● WHAT TO PRODUCE:
From the entries, copy out every line in which the word "will" is found.

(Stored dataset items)
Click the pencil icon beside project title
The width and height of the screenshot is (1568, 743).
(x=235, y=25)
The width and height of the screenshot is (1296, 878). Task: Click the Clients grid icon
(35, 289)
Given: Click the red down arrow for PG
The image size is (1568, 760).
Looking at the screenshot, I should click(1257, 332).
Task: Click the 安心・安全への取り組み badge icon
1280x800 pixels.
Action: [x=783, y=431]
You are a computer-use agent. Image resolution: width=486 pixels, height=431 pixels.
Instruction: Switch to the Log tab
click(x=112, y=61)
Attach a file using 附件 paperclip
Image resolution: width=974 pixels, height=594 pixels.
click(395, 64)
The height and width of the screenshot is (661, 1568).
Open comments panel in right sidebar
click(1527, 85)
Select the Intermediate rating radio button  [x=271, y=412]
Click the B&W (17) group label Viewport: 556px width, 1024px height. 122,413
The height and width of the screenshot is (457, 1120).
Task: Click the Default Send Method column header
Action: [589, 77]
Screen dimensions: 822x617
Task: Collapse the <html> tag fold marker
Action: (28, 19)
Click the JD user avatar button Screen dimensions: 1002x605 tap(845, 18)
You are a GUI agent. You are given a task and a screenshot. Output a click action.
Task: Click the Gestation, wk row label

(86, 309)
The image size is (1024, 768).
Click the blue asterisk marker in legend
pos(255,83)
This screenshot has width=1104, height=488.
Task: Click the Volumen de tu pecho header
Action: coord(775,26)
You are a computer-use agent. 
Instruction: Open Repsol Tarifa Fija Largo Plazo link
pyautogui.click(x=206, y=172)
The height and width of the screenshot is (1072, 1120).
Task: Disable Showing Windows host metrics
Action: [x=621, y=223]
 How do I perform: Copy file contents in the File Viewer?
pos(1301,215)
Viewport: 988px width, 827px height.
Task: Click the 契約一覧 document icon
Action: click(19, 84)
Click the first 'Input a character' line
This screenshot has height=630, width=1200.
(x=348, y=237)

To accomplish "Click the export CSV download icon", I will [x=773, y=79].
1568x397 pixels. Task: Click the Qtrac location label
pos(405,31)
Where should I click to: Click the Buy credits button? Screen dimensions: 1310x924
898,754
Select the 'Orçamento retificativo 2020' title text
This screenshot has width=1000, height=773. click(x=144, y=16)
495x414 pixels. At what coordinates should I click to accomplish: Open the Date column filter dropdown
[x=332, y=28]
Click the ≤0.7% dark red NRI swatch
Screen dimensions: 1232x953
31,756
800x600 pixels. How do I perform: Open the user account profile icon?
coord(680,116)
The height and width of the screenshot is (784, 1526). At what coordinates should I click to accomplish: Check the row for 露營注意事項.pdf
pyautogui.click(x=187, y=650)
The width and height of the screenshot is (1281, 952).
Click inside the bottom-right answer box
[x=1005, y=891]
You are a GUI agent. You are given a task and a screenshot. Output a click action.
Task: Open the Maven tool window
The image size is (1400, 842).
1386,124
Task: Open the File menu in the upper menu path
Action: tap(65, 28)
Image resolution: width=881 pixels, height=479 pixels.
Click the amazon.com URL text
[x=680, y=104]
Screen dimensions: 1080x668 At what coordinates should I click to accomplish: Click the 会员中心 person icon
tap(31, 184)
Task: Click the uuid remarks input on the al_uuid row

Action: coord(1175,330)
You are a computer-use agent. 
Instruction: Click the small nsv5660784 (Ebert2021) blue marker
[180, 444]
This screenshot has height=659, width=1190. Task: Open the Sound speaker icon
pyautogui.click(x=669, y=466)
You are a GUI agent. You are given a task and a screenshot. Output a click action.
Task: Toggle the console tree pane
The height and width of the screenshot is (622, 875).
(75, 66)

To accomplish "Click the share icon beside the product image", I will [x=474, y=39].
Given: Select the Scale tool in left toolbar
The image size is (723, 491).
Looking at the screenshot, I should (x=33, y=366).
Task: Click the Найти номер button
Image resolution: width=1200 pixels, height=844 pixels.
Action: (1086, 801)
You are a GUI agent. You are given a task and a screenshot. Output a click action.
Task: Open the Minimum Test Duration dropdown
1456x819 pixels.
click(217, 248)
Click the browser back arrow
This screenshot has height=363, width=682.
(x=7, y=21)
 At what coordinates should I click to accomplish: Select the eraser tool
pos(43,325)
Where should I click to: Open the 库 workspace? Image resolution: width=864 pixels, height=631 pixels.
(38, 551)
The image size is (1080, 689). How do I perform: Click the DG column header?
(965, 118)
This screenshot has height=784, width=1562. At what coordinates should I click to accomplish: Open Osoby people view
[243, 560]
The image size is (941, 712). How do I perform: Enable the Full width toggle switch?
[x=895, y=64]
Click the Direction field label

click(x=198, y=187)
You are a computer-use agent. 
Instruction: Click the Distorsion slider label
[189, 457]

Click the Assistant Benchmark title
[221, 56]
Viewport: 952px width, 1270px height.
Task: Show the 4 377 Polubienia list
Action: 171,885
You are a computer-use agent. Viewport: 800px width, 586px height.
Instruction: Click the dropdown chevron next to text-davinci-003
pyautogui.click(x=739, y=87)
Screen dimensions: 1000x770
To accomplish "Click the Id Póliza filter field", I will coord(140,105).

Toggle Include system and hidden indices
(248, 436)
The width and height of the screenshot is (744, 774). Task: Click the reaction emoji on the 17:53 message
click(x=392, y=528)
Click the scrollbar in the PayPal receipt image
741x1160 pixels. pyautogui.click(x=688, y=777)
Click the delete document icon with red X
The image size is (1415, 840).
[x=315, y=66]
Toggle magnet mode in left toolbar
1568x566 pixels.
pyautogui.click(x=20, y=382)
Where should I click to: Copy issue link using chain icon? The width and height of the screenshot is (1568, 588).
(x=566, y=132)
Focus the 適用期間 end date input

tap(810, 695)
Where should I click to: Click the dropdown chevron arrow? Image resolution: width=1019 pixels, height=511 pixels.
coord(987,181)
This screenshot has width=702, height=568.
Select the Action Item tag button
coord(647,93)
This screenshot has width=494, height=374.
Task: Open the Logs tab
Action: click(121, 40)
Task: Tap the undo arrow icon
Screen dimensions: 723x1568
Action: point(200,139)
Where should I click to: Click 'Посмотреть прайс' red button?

● TASK RESULT:
To accomplish "Click the export CSV download icon", I will [x=773, y=79].
To accomplish "Click the share icon beside the product image", I will [x=474, y=39].
To accomplish "Click the Id Póliza filter field", I will coord(140,105).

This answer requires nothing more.